Methodology for Monitoring Efficiency of Supply Chain Network Designs
Since performance cannot be gathered and assessed by a single indicator, this project develops an approach to effectively evaluate and monitor the realized efficiency of supply chain network designs based on multiple factors. More specifically, the methodology will focus on multi-factor, efficiency-based models (data envelopment analysis and related extensions) that compare the realized performance of a supply chain network against ideal targets. The methodology will assist in identifying any specific upward or downward trends in efficiency that may trigger the need for a network redesign to improve performance.
Most performance factors/metrics stand in relationship with other factors. Generally, these relationships are either conflicting or complementary; independence is the exception rather than the rule. Moreover, the factors may have unequal importance to decision makers.
To overcome these issues, the factors considered in the methodology and their relative importance will be identified through case studies, company interviews and extant literature in this domain. A multi-criteria relative prioritization analysis (analytic hierarchy process) will be utilized to identify the key success factors, relative importance (weights), and related targets that are expected. Factors such as supply chain costs, varying demand levels, inventory levels, customer service levels, quality rates, reliability scores, robustness to disruptions, and other critical measures identified through interviews and literature, can effectively be incorporated into the decision-making process.

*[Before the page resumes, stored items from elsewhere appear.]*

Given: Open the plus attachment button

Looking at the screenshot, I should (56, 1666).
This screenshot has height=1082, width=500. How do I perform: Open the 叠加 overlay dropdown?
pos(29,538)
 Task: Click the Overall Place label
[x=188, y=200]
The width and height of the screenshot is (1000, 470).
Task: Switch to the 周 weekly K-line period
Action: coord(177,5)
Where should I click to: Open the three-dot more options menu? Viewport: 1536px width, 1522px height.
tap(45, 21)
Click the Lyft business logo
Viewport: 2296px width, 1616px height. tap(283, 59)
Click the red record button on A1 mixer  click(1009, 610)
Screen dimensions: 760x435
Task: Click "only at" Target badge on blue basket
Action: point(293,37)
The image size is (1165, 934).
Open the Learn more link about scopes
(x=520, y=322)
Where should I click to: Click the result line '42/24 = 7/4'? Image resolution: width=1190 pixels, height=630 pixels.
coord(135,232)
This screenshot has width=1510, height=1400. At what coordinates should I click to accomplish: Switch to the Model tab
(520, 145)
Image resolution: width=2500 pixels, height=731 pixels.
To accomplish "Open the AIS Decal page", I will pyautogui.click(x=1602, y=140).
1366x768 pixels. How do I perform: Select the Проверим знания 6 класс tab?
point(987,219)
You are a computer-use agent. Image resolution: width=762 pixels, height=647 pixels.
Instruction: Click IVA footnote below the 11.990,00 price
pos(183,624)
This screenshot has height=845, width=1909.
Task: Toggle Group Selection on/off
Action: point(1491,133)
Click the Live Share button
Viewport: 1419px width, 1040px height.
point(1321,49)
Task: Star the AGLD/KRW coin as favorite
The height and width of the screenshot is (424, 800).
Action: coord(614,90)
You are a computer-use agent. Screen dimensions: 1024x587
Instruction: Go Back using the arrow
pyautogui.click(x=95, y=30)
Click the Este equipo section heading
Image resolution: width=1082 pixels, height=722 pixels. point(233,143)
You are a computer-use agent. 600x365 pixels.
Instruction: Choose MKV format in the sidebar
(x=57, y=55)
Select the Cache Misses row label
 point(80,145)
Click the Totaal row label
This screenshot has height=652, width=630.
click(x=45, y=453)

The proposed approach will generate a supply chain efficiency score based on the aforementioned factors, overcoming the interdependency and varying importance issues, and will provide the decision maker with an index for monitoring performance over multiple time periods to determine if the supply chain meets the established goals. If specific downward trends or cycles in efficiency are observed, the model provides a trigger to assist managers in redesigning the network to counteract negative elements.